一、Model of Gated-SCNN

二、 Gated Shape CNN

1.Regular Stream

2.Shape Stream

3. Gate Conv Layer

4.ASPP

5 总代码

三损失函数

1.BoundaryBCELoss

2.DualTaskLoss

作者

一、Model of Gated-SCNN

文章使用了双流CNN来处理语义分割中的边界问题，分为Regular stream 和 Shape stream.
作者认为，在编码器提取的很多特征中，例如纹理，色彩，梯度等很多细节信息，随着卷积的不断加深，会干扰定位信息，因为包含了很多与识别无关的信息，比如整体图中的背景信息，树的细节信息对于网络分割而言，属于噪声，但是轮廓这种信息又不能完全舍去(汽车轮廓).
综上，作者将形状信息作为一个单独的分支，目的是只提取对应的轮廓信息，对应图中的shape stream

二、 Gated Shape CNN

1.Regular Stream

作者使用主流的 Resnet-101 and WideResNet 作为本文的Regular stream，对输入的2D图像提取了分辨率不同的5种特征图。我们把这五种特征图记作 c1,c2,c3,c4,c5. 与此同时，在输入图像时，提取了图像的梯度 image gradients (channel==1). 记为 grad

2.Shape Stream

1. 在shape stream 中，使用了c1,c3,c4,c5以及grad 作为形状流的输入。
2. c3,c4,c5 先经过1x1卷积降为残差结构（channel==1）对应代码中self.res()_conv. channel of c1 保持不变(64)，之后将所有特征图上采样到原图大小(size of grad).
3. 在2的基础上，shape stream 会通过3个residual block，将通道数再次降低一半。
4. 在通过residual block之后，会分别与c3,c4,c5进入Gate Conv Layer 得到最终通道数为8的特征图gate3，再次将gate3降维至1并转化为权重分数表示得到gate。
5. gate 与 grad 以第一维度(channel)拼接融合，形成新的权重。作者也对gate进行了边界损失，防止边界预测错误。最终 shape stream 输出的feat 作为针对形状的预测与regular stream 特征进行融合(加强边界信息)。

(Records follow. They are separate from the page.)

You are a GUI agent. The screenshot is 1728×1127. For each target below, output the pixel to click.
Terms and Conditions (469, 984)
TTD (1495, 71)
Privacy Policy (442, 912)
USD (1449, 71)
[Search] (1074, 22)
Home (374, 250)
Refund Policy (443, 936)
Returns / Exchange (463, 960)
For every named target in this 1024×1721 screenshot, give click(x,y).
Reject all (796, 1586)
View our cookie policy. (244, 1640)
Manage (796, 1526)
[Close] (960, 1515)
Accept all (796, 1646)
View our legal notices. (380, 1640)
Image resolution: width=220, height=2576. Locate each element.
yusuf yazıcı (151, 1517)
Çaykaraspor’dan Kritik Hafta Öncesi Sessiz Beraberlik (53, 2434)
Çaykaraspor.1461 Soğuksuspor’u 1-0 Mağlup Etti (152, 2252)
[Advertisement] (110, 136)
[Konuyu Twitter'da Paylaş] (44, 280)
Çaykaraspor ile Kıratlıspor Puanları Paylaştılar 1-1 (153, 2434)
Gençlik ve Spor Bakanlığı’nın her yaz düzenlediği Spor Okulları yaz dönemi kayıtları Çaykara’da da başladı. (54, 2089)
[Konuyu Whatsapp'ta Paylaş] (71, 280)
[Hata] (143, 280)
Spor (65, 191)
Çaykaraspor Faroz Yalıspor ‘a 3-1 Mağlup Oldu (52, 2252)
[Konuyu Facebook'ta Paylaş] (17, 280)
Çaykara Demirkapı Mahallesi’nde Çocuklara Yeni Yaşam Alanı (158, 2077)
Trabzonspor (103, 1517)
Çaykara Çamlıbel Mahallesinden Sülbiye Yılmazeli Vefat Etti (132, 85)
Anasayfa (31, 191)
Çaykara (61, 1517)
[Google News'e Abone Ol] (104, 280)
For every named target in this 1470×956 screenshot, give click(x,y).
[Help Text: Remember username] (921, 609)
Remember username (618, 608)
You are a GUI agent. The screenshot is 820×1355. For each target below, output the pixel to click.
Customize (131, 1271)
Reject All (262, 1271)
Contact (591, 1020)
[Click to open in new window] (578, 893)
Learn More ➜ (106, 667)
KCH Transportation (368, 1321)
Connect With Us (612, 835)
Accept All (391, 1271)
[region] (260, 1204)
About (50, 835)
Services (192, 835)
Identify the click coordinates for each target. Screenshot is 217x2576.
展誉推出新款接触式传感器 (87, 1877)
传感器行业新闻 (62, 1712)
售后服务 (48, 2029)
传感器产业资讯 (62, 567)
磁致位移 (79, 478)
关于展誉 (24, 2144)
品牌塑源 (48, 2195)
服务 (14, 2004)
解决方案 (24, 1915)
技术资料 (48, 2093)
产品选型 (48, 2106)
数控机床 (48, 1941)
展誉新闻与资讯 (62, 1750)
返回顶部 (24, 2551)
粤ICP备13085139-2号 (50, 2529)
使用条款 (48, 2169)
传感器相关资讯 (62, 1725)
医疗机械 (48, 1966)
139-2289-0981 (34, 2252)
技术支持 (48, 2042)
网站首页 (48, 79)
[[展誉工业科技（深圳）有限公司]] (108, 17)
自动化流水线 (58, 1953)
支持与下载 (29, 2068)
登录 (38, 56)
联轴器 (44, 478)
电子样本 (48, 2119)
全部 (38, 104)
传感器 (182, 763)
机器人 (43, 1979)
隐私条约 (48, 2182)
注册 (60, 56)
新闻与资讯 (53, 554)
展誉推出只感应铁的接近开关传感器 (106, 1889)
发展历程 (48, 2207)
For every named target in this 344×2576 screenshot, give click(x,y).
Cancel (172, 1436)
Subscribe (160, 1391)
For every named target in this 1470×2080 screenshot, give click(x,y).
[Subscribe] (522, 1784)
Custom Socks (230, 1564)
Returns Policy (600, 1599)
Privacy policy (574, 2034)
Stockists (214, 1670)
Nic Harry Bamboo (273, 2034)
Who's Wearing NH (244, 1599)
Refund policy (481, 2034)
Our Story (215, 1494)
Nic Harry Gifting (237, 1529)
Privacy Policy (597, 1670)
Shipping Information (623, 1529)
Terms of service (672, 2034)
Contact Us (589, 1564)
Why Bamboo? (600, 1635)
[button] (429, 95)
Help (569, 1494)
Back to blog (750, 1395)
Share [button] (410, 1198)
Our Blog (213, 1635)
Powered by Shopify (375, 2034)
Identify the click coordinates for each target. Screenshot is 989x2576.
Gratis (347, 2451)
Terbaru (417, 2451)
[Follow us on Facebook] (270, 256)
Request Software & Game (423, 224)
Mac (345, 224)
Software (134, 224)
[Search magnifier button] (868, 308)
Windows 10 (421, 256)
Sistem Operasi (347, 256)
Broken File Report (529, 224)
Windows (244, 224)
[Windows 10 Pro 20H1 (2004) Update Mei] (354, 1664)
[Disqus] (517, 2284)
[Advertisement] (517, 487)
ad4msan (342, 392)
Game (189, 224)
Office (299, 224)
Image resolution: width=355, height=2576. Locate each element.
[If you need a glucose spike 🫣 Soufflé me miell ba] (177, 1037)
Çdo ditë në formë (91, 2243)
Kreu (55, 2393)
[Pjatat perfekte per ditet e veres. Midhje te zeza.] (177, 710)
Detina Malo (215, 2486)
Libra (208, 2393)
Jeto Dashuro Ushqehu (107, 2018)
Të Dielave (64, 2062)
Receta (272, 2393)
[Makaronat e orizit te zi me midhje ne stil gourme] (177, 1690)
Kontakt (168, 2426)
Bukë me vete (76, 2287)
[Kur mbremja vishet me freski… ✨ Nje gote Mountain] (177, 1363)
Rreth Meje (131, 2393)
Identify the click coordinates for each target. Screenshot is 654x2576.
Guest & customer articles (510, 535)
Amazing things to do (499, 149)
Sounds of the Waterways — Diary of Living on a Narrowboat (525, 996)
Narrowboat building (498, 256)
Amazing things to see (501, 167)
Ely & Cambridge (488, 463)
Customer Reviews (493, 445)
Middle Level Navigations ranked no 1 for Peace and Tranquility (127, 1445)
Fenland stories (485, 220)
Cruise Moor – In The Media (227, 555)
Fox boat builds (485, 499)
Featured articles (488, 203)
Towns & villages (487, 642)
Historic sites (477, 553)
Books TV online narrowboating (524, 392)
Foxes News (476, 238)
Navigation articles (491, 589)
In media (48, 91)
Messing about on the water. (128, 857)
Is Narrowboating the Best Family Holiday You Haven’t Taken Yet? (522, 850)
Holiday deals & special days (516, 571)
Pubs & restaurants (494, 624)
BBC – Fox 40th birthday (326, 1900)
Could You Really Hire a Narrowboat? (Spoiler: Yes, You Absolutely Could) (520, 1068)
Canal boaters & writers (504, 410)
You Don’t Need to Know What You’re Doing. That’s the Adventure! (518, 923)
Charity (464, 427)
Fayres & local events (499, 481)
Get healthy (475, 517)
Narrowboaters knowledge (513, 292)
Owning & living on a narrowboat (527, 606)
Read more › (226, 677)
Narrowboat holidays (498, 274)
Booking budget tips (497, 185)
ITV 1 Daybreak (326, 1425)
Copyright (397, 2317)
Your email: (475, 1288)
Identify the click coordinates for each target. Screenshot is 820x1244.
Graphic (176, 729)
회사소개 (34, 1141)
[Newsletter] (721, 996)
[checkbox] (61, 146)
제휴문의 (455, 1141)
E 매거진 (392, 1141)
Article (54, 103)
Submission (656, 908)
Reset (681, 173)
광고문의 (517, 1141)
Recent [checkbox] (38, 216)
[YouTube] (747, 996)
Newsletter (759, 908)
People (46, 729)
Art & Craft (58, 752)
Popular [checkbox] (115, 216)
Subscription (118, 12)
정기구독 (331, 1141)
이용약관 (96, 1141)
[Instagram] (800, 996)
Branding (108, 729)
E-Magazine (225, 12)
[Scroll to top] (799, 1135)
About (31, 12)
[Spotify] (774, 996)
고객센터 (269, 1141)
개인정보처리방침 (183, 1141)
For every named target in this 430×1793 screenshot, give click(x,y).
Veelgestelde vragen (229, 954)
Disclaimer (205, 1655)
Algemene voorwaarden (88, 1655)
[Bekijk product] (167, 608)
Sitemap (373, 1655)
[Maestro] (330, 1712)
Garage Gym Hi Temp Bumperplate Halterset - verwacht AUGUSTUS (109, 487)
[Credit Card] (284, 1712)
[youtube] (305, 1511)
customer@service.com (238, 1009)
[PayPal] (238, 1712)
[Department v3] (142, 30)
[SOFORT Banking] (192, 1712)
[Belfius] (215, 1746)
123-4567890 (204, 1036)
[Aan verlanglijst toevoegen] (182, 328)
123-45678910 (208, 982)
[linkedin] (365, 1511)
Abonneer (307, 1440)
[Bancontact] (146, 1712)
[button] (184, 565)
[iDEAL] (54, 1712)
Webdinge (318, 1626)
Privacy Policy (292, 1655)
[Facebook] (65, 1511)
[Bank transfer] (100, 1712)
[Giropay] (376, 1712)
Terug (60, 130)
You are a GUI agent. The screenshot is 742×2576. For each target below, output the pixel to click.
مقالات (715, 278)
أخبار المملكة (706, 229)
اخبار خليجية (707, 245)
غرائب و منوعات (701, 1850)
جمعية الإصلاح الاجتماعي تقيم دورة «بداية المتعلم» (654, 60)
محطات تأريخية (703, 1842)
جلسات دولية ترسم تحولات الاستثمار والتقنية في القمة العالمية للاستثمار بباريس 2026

因为edge bce loss的原因，会限制其他细节的得分，例如，色彩，斑点，纹理，以及一些小的梯度，都会被bce loss在反向传播的过程中逐层减弱。这也是形状流只关注形状的主要原因。

class ShapeStream(nn.Module):
    def __init__(self):
        super().__init__()
        self.res2_conv = nn.Conv2d(512, 1, 1)
        self.res3_conv = nn.Conv2d(1024, 1, 1)
        self.res4_conv = nn.Conv2d(2048, 1, 1)
        self.res1 = BasicBlock(64, 64, 1)
        self.res2 = BasicBlock(32, 32, 1)
        self.res3 = BasicBlock(16, 16, 1)
        self.res1_pre = nn.Conv2d(64, 32, 1)
        self.res2_pre = nn.Conv2d(32, 16, 1)
        self.res3_pre = nn.Conv2d(16, 8, 1)
        self.gate1 = GatedConv(32, 32)
        self.gate2 = GatedConv(16, 16)
        self.gate3 = GatedConv(8, 8)
        self.gate = nn.Conv2d(8, 1, 1, bias=False)
        self.fuse = nn.Conv2d(2, 1, 1, bias=False)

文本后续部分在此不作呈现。